Cloud & Big Data Platform Contributions
- Build and maintain data pipelines on cloud-based big data platforms using distributed processing frameworks.
- Contribute to Lakehouse-style data storage that supports both batch and streaming data.
- Work with modern table formats that support incremental processing, versioning, and historical queries.
- Support use cases such as append-heavy datasets, high-write event data, and analytical queries.
Operations, Quality &Observability
- Implement logging, monitoring, and alerting for workflows and data pipelines.
- Support operational readiness including runbooks, deployment procedures, and rollback strategies.
- Participate in root-cause analysis and continuous improvement of data pipelines.
- Ensure adherence to data governance, security, and compliance standards.
Required Skills & Experience
Technical Skills
- Strong experience with workflow orchestration / integration platforms.
- Solid understanding of ETL concepts and hands-on experience with file-based ingestion.
- Proficient in SQL and working knowledge of relational databases (e.g., SQL Server or equivalent).
- Experience with distributed data processing frameworks (e.g., Spark).
- Familiarity with streaming and batch data processing concepts.
- Practical experience with cloud platforms and managed data services.
- Understanding of CI/CD principles for data and integration workflows.
Programming & Automation
- Experience with scripting or programming languages commonly used in data engineering (e.g., Python).
- Ability to build reusable utilities for batching, retries, pagination, and error handling.

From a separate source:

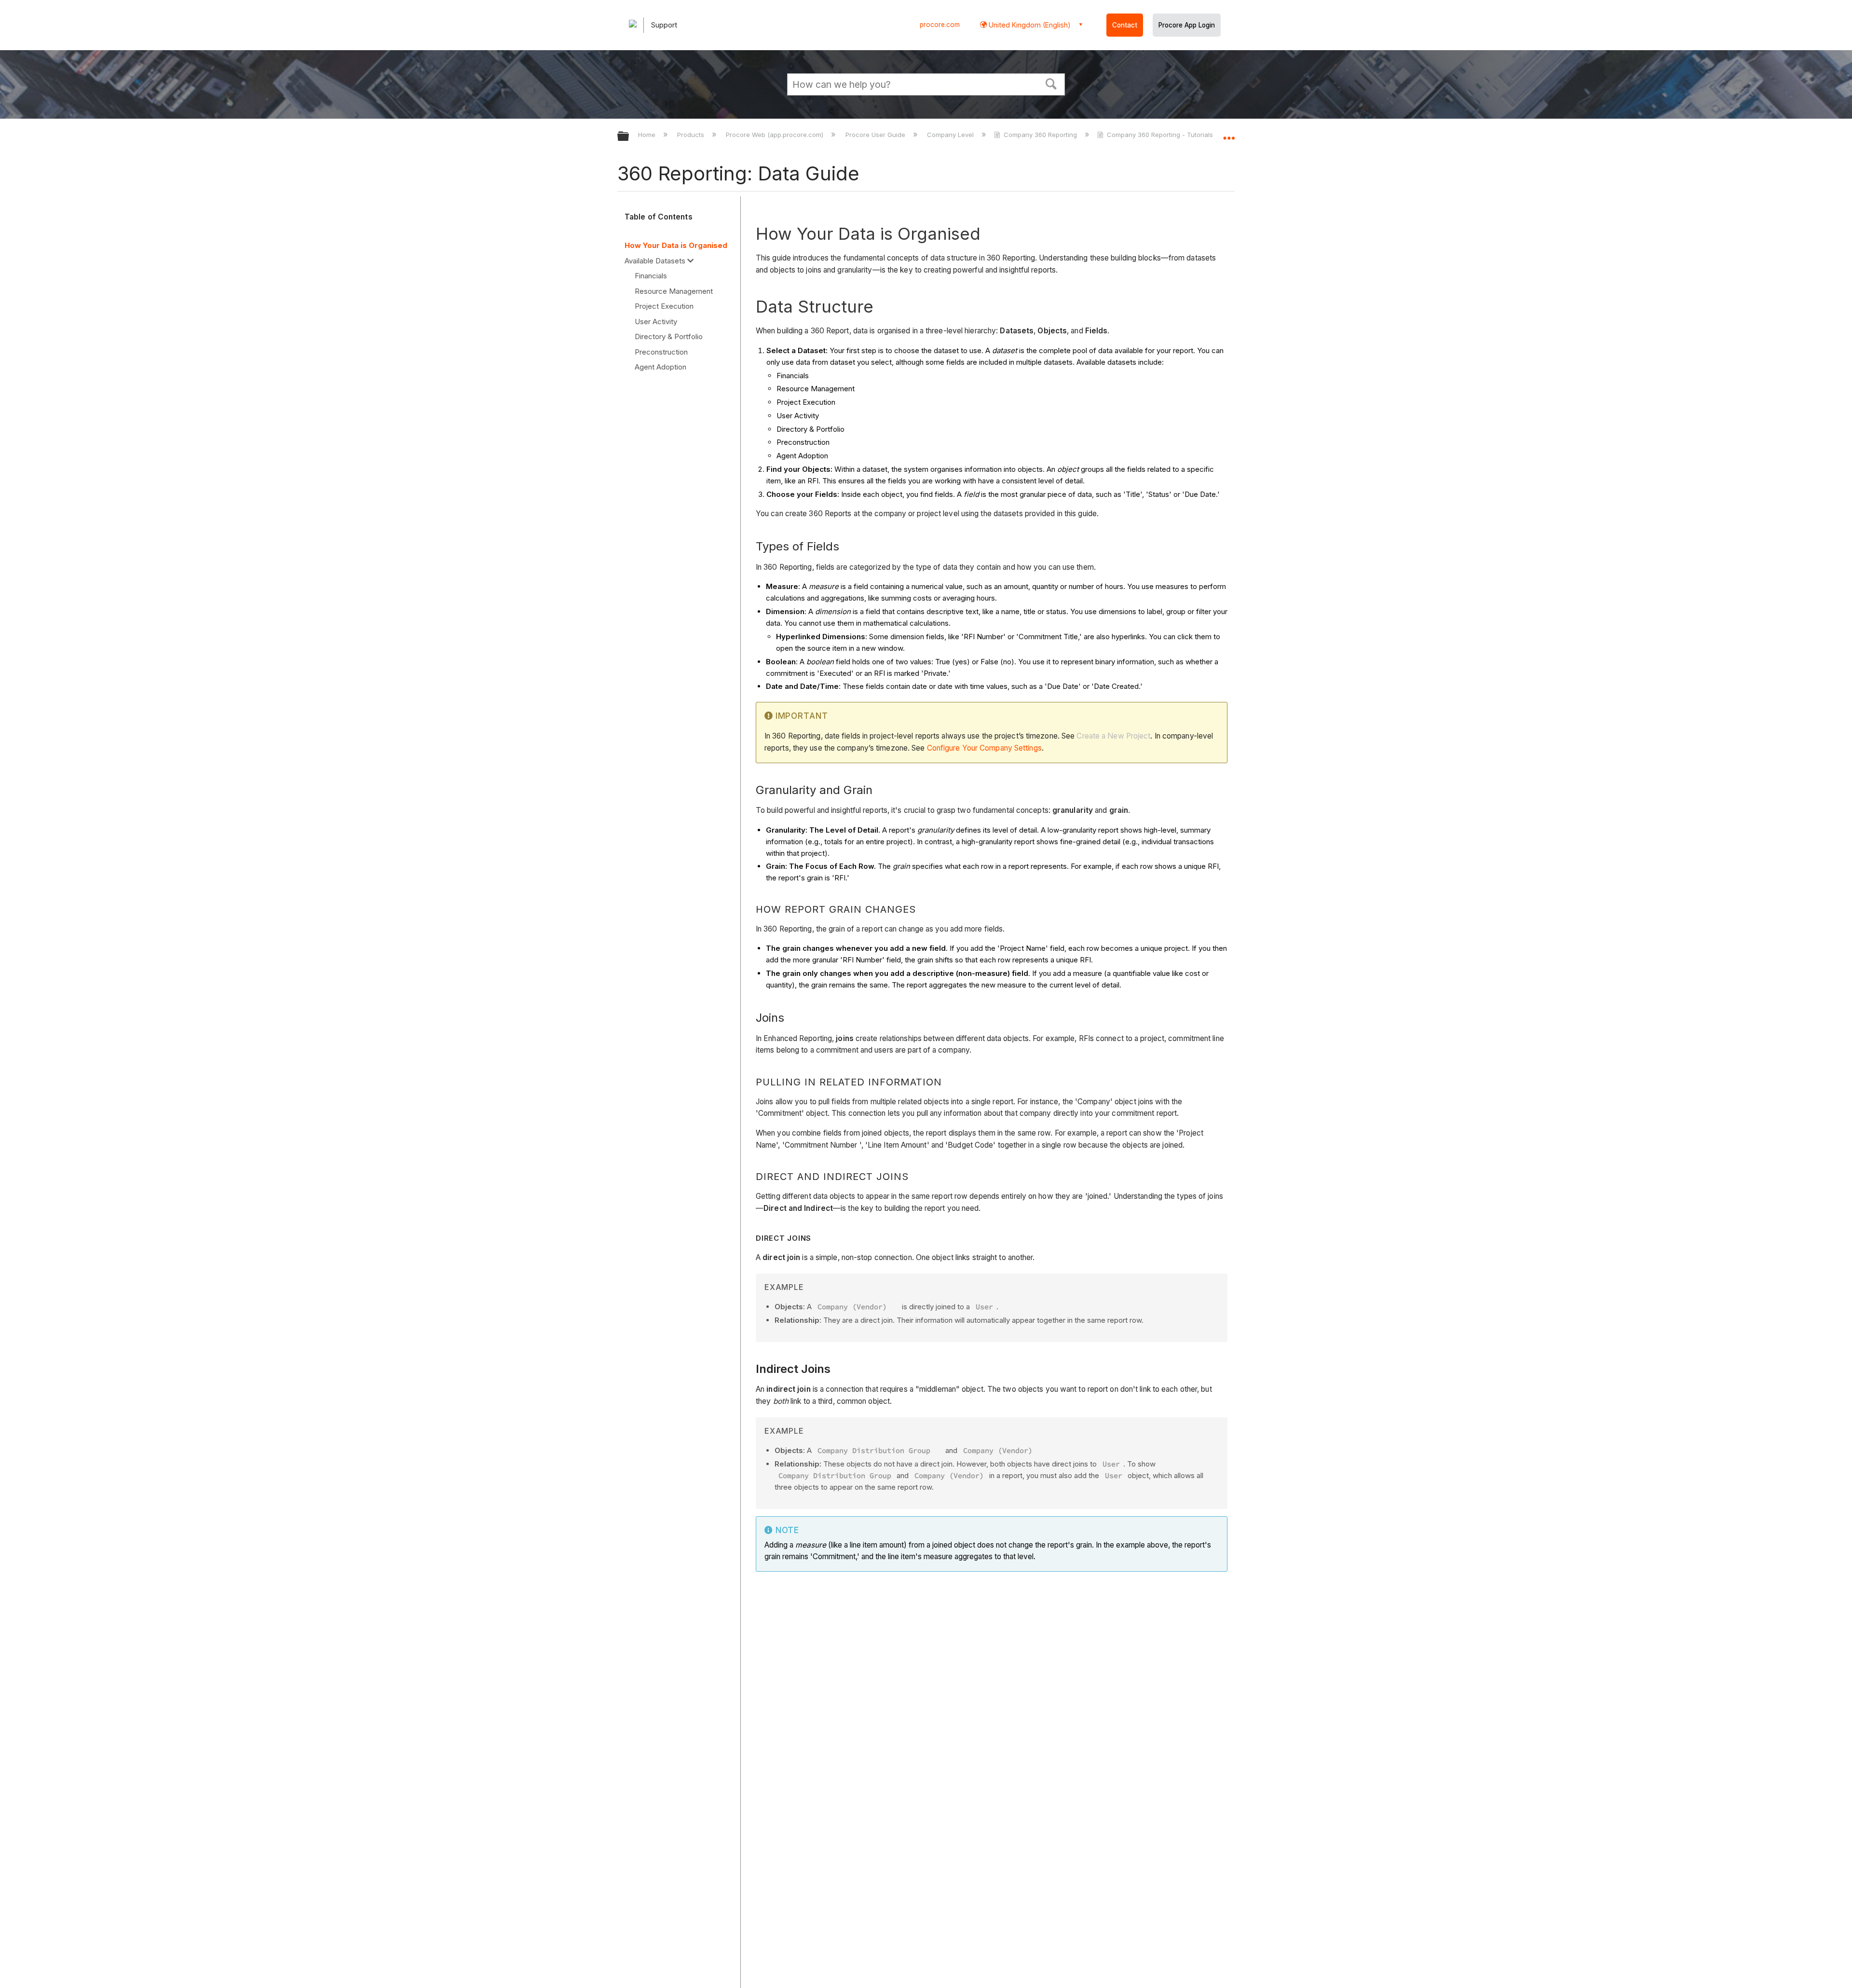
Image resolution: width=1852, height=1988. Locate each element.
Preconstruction (661, 351)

- Experience with REST APIs and structured data formats (JSON, CSV).
Desired (Good to Have)
- Exposure to modern Lakehouse table formats supporting incremental processing and time travel.
- Experience with stream processing engines (e.g., Flink or Spark Streaming).
- Familiarity with query engines used for analytical access.
- Experience working in regulated environments (banking, financial services, or manufacturing).
- Knowledge of data observability and quality frameworks.
Experience Level
- Typically, 3–5 years of relevant experience in data engineering, integration engineering, or similar roles.
- Proven ability to work independently on moderately complex problems while collaborating within a larger team.
Soft Skills & Competencies
- Strong analytical and problem-solving skills.
- Ability to understand existing systems and translate requirements into working solutions.
- Clear communication with technical and non-technical stakeholders.
- Detail-oriented with a focus on reliability and maintainability.
- Comfortable working across multiple teams and applications.
What Success Looks Like in This Role
- Existing workflows are successfully re-platformed with minimal disruption.
- Data pipelines are stable, observable, and easy to operate.
- Platform limitations are addressed through clean, maintainable automation.
- Data ingestion and processing meet performance and reliability expectations.
- Stakeholders trust the data pipelines and integration workflows in production.